How to Create Alignment with Your Change Coalition

You should change the picture that represents your vision to a police boat

That was the comment from the manager of a team of coaches I worked with in the past, after he saw the team vision we created. After I attended Management 3.0, I ran an emergent purpose exercise with our team. These were the two images our team drew to represent our vision:

Coaching stance

This example represented how we would help people in the organization “climb the steps to agility“. We would know we made progress when we saw people exhibiting the behaviour associated with developing skills in lean and agile practices.

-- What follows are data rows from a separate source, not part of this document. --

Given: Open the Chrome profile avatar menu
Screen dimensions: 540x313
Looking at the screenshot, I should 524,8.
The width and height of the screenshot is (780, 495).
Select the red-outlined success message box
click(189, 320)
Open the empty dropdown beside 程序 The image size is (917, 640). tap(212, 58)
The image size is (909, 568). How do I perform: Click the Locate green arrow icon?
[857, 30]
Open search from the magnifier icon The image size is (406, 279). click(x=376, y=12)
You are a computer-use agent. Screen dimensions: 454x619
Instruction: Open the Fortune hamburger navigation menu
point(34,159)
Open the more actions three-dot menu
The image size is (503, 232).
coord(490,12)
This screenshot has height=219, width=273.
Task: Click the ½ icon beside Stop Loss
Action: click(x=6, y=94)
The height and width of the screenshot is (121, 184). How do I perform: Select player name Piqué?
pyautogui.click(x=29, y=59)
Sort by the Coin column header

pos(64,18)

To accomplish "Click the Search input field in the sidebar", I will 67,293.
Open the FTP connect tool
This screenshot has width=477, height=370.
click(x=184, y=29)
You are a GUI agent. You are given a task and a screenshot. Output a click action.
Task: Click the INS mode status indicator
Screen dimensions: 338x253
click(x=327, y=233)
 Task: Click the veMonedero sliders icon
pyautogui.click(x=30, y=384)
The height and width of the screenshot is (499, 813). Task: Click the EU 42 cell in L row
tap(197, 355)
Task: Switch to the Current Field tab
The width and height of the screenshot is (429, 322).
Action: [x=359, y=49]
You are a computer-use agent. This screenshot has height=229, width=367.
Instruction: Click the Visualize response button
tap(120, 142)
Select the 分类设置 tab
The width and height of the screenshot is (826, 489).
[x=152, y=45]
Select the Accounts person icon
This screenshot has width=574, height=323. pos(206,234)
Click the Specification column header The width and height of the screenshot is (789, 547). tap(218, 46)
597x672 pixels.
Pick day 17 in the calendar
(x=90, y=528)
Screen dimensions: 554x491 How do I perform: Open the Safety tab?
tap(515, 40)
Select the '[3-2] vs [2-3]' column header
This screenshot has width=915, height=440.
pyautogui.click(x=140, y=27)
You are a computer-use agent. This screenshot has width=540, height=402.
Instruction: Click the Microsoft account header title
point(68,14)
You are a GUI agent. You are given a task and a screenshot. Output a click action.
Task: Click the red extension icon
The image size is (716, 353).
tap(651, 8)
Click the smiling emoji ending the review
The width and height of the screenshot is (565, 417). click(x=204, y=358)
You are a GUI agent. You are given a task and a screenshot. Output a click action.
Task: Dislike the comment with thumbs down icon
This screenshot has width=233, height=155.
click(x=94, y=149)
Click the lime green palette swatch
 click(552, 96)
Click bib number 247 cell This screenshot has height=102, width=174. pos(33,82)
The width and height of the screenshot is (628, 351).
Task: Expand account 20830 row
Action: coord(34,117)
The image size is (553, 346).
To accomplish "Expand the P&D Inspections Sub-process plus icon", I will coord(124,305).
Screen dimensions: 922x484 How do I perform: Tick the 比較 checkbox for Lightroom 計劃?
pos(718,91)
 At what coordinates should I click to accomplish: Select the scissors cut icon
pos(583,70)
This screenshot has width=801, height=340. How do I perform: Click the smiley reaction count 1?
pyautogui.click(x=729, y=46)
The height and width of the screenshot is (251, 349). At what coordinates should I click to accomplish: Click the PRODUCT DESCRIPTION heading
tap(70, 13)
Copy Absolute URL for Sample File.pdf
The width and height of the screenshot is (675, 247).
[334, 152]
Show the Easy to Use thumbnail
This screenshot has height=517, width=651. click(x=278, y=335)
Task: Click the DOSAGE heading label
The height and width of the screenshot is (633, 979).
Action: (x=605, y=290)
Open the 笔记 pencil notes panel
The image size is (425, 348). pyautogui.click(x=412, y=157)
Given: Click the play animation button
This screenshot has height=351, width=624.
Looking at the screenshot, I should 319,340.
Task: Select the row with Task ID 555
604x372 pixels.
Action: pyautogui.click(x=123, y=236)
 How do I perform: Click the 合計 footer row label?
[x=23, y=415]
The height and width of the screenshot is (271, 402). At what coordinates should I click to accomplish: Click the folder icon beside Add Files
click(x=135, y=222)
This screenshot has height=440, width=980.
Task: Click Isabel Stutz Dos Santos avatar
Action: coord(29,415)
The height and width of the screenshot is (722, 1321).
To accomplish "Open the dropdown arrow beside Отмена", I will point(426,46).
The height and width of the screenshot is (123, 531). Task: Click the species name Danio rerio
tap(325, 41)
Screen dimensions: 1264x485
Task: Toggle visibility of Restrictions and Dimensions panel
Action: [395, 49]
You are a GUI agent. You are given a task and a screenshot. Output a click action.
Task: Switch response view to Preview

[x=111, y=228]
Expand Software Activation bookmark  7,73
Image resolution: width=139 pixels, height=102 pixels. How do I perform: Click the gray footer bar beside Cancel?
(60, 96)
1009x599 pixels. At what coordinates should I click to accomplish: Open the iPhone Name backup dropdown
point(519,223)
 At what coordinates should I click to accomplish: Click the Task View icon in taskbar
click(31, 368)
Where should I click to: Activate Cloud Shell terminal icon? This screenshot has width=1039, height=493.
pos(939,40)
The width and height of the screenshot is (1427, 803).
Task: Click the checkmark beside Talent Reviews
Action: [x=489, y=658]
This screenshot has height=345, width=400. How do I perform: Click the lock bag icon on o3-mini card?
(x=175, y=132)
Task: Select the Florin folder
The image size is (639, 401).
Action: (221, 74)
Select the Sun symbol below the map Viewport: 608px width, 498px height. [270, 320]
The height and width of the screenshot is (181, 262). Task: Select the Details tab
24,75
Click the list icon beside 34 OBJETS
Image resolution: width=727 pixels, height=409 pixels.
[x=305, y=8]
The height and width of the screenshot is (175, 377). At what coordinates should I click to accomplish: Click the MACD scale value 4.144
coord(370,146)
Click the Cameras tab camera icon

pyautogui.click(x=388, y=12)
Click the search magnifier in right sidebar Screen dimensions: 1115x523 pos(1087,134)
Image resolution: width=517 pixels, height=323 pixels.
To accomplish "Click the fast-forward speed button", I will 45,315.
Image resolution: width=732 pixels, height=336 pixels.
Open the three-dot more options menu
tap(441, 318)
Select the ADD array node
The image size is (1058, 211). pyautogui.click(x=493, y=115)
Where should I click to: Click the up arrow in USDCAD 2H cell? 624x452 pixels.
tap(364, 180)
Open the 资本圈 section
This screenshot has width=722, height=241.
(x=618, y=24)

For example, we knew we would have made progress when the BA’s co-created requirements with the development team, instead of writing requirements in isolation and throwing them over the wall to the development team.

Our other image was a lighthouse:

qmo-lighthouseThe idea behind this image was that we, the coaching team, were the lighthouse and our job was to ‘light the path‘, or , show the organization how they could use lean and agile practices to reach their goals.

Doesn’t get much more fluffy than that!

The team voted, and the lighthouse won.

Clearly we weren’t aligned with the manager who, the day we were hired, told us that we carried a big stick, and we had to use it!

Lack of alignment comes from a lack of cohesion with the change team. When people on the change team have different interpretations of the urgency for the change, their energy for managing the change will dissipate, and the focus of each change agent on the team can diverge. While having an aligned team isn’t new, The Cohesion Prime from www.theprimes.com explains this quite well.

www.theprimes.com - Cohesion
www.theprimes.com – Cohesion

I guess a simpler way of saying that is if the people on your change team think their way is the right way, and they’re doing whatever the heck they think is right, the change isn’t going to work.

There are a couple of ways to combat this lack of alignment:

  • Team Working Agreement: Create a visible set of team norms and create safety to allow each team member to challenge others who don’t stick to it.
  • Emergent Purpose Exercise: Have the team break into groups of 4 and create a picture, or metaphor that represents their vision for the team.
  • Retrospect with the change sponsor: Assuming you have one, review your team vision monthly with whichever executive is sponsoring the change. Sometimes lack of cohesion on the change team can be a result of weak executive sponsorship.

For cohesion to happen, the change coalition needs to work at it. That means meeting frequently, retrospecting frequently and, to be frank, calling bullshit on team members when they aren’t sticking to the team agreement!

This is hard to do. I’ve dined on my ego many times, and it’s hard to do, especially when you’re passionate that your way is the right way.